▶ **Supplied passage**
Aww diddums: Dudley’s hard done by over housing criticisms

CROYDON’S UNCARING COUNCIL (part 94): As first reported by Inside Croydon, our council has been roundly criticised by the Local Government Ombudsman  over its callous treatment of the homeless. Now Dudley Mead, the councillor responsible for housing, has responded. While he’s busy turning homeless mothers and children out on to the streets before Christmas, Mead has managed to find time to bleat that the official criticism of Croydon Council is … no fair! Diddums!

Dudley Mead: criticism of Croydon Council's illegal and callous mishandling of the homeless is "unfair". Poor dear

Dudley Mead: criticism of Croydon Council’s illegal and callous mishandling of the homeless is “unfair”. Poor dear

Last month, the Ombudsman ordered Croydon to “review its policy and practice in relation to consideration of homeless applications” after a young woman and her children were left waiting for emergency accommodation 10 times longer than is required under the law, following an attack with a hammer and knives while in her previous council home. There’s more on this case here.

Mead, together with his wife Margaret – the Terry and June of Croydon politics – live in comfortable retirement, supplementing their old age pensions with more than £90,000 per year in councillors’ allowances.

It was Scrooge-like Mead who recently boasted in the Town Hall that the two young mothers and their small children, consigned by his council to Dickensian conditions in a “doubly illegal” council-funded B&B, were to be turned out on to the streets (and just before Christmas, too! Bah! Humbug!), for daring to criticise the squalor that the council had placed them in.

▶ **Provided records**

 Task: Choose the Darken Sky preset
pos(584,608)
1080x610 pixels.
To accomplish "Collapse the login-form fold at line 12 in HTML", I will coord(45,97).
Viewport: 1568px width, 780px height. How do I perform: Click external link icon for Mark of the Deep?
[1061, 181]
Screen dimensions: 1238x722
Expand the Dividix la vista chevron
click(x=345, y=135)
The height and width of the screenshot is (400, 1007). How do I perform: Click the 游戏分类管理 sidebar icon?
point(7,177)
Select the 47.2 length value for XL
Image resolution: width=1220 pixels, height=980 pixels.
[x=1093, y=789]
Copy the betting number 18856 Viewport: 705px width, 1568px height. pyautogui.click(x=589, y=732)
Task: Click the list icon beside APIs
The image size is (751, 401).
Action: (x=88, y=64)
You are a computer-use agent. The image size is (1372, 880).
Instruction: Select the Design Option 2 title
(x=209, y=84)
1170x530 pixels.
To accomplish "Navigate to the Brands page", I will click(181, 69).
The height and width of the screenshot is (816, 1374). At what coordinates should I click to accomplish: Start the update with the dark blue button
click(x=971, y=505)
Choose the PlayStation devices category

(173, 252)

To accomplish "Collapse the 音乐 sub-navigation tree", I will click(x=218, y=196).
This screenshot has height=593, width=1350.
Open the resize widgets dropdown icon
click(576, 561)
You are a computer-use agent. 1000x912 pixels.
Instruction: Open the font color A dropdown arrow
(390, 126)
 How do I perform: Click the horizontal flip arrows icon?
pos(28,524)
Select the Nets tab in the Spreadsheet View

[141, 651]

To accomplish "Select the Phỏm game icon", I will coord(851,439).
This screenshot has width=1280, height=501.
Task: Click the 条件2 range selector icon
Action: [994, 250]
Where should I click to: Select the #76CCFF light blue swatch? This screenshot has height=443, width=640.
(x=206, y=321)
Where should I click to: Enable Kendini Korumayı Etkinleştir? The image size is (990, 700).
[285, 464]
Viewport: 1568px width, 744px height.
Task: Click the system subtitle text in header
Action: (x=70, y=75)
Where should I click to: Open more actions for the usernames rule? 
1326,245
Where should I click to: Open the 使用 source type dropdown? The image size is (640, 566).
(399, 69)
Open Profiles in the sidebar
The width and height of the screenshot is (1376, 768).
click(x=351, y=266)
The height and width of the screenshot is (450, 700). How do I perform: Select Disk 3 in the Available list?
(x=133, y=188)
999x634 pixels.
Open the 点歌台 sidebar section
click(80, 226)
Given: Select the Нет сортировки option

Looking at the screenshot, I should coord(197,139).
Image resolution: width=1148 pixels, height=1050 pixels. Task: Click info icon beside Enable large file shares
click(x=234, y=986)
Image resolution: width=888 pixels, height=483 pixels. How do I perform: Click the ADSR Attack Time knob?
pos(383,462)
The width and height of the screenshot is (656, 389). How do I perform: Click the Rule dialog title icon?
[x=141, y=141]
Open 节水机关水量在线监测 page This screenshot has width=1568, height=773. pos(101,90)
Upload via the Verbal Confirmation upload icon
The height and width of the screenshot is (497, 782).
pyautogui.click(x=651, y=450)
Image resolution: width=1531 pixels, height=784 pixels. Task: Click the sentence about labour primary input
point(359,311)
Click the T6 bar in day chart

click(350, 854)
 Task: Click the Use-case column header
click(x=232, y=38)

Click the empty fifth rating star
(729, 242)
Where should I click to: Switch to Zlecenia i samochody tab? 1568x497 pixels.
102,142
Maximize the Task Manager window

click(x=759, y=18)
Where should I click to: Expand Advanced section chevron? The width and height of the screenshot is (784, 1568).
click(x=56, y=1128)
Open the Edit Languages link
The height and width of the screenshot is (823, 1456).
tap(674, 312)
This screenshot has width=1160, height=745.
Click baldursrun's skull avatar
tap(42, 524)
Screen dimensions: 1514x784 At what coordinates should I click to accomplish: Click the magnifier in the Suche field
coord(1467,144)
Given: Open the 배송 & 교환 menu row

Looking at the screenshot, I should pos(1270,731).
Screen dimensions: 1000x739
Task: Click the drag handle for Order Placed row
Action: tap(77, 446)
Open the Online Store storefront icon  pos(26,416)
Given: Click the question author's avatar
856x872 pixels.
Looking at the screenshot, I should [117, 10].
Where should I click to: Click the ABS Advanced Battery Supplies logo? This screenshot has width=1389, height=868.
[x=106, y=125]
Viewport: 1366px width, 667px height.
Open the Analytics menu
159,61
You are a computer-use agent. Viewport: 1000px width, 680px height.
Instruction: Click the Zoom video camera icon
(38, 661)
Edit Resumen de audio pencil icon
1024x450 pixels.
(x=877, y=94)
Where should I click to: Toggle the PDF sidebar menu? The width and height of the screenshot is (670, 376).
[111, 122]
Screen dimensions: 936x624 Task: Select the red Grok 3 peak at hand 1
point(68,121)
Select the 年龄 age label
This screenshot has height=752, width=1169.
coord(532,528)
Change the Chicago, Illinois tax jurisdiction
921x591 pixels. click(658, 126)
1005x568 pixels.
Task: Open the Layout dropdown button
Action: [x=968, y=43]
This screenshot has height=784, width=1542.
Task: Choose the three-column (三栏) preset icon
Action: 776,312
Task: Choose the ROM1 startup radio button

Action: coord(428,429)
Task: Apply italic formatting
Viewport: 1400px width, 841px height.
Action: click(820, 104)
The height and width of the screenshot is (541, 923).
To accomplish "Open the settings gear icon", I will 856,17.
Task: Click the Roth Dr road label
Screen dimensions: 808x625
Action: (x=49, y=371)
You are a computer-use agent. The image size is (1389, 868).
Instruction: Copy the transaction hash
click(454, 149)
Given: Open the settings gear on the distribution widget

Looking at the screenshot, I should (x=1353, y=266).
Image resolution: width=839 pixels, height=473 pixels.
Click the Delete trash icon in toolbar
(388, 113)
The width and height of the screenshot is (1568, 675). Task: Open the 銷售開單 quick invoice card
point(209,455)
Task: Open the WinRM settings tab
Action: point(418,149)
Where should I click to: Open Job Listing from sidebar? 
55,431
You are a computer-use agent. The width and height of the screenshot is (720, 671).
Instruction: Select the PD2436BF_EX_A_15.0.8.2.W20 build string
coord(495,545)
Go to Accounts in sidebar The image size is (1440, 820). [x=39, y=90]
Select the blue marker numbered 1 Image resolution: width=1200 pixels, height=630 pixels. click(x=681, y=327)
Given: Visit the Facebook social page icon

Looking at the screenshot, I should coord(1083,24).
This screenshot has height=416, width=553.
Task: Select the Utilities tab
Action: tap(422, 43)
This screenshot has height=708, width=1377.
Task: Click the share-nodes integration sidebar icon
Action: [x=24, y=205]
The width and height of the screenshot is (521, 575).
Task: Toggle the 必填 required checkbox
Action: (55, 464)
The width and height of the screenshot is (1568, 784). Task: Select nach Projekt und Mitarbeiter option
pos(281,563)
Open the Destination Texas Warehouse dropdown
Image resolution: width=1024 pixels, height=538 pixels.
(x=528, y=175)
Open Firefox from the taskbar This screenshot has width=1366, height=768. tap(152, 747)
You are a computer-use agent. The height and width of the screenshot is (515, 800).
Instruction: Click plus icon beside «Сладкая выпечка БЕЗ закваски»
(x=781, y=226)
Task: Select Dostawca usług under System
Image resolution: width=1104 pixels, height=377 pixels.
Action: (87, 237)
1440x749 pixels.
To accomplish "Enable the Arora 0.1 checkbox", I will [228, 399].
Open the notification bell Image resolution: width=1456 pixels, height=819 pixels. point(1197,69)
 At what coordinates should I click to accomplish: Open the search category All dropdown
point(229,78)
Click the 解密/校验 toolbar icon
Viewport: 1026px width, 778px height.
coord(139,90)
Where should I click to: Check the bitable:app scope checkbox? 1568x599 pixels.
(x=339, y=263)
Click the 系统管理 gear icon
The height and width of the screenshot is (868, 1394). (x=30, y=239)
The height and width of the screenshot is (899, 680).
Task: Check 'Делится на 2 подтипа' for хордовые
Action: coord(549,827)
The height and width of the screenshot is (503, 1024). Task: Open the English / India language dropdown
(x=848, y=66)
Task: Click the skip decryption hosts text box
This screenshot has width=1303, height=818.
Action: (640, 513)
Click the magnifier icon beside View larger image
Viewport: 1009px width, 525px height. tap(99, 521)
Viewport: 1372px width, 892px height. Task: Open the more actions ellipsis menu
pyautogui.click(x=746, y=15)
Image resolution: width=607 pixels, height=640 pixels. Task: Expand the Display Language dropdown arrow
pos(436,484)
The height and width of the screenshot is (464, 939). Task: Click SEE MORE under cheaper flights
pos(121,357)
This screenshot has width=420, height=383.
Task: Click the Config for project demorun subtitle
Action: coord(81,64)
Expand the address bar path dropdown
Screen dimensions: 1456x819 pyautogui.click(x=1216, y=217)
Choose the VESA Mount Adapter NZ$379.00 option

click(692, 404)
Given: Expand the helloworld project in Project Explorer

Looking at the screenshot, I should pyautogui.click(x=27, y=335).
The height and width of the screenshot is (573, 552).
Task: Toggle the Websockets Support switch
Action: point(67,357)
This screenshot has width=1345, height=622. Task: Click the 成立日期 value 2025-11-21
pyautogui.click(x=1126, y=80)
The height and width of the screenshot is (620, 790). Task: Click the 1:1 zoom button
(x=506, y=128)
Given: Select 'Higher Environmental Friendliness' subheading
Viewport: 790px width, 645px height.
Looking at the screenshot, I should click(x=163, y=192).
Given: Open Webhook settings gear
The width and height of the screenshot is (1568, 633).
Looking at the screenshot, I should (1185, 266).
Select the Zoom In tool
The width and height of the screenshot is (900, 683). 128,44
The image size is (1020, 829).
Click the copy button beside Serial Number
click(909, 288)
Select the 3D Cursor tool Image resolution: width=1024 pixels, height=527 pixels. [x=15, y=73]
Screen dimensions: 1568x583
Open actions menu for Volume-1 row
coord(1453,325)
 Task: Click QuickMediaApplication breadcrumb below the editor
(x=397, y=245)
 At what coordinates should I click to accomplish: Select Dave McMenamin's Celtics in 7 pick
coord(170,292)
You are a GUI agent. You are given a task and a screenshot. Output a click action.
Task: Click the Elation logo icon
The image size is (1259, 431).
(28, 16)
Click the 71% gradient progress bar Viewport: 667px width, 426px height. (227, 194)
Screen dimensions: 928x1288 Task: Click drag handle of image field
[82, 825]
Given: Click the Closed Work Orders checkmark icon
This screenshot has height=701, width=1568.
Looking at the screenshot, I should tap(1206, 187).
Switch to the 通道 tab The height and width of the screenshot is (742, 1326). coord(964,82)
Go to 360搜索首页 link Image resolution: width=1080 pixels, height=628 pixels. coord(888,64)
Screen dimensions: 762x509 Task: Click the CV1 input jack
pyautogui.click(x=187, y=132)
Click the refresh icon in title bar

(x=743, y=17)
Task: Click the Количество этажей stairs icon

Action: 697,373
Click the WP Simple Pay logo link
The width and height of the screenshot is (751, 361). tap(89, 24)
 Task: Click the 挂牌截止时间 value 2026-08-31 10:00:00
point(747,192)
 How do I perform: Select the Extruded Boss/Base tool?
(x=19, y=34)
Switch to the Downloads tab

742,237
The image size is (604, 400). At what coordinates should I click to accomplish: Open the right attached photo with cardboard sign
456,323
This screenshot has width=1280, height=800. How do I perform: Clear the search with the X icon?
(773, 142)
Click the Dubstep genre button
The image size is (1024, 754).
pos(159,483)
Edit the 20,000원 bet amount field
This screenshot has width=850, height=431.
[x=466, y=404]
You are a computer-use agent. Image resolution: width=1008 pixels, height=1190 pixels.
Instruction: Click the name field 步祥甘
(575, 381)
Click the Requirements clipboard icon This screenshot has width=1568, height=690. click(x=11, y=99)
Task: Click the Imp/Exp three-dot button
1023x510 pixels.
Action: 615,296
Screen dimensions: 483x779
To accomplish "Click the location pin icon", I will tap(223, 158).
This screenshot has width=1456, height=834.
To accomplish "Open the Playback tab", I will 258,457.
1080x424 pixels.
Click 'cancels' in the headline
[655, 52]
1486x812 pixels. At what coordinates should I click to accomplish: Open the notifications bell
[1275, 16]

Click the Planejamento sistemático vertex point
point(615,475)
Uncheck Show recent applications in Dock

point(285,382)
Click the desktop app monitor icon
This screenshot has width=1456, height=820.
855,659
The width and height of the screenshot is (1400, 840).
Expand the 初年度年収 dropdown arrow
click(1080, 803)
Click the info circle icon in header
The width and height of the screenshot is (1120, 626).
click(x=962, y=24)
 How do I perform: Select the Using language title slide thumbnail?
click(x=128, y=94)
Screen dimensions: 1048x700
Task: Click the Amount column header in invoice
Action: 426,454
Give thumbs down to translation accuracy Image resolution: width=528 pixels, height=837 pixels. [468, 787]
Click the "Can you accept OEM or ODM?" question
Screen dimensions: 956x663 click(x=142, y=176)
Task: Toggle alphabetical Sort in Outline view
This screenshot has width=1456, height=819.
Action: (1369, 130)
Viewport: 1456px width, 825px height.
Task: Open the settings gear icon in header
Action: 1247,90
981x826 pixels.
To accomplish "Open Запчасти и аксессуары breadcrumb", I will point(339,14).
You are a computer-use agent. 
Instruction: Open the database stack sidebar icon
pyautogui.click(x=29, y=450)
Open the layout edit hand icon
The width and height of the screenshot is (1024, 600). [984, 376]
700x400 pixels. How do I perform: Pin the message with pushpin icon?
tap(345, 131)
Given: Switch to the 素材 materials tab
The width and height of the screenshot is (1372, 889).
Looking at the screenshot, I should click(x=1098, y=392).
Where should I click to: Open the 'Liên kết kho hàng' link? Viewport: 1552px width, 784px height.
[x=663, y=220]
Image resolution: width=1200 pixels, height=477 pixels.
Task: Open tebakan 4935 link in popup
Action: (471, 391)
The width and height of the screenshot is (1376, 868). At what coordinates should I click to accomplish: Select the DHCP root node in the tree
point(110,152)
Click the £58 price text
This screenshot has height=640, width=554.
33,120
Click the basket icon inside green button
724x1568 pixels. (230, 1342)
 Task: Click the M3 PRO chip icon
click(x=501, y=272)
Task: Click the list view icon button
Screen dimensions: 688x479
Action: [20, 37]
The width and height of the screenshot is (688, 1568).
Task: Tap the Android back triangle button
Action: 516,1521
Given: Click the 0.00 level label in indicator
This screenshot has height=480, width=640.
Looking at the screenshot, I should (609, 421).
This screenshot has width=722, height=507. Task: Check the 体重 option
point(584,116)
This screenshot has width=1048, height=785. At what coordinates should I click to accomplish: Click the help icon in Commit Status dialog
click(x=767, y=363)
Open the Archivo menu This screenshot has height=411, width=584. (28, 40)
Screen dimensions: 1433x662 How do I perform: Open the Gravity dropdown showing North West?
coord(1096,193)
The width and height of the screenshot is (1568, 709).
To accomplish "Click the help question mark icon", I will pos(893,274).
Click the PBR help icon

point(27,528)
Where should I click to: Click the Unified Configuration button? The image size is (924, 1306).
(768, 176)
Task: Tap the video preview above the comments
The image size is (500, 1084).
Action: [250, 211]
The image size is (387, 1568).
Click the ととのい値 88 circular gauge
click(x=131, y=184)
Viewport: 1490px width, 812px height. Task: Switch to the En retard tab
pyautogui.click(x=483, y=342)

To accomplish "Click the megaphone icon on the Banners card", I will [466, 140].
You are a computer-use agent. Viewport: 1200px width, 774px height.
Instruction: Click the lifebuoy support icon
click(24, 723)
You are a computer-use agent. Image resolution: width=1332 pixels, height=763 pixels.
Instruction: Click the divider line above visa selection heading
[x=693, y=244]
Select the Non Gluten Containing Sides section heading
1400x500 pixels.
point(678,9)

▶ **What to work on**
A: According to the article on Croydon's housing criticism, how much do Dudley and Margaret Mead receive each year in councillors' allowances?
B: Retype the lines of the listing starting at the line that contains "you accept OEM" and ending at the line that contains "pyautogui.click(x=29, y=450)".

▶ **In response**
A: More than £90,000 per year.

B:
Click the "Can you accept OEM or ODM?" question
Screen dimensions: 956x663 click(x=142, y=176)
Task: Toggle alphabetical Sort in Outline view
This screenshot has width=1456, height=819.
Action: (1369, 130)
Viewport: 1456px width, 825px height.
Task: Open the settings gear icon in header
Action: 1247,90
981x826 pixels.
To accomplish "Open Запчасти и аксессуары breadcrumb", I will point(339,14).
You are a computer-use agent. 
Instruction: Open the database stack sidebar icon
pyautogui.click(x=29, y=450)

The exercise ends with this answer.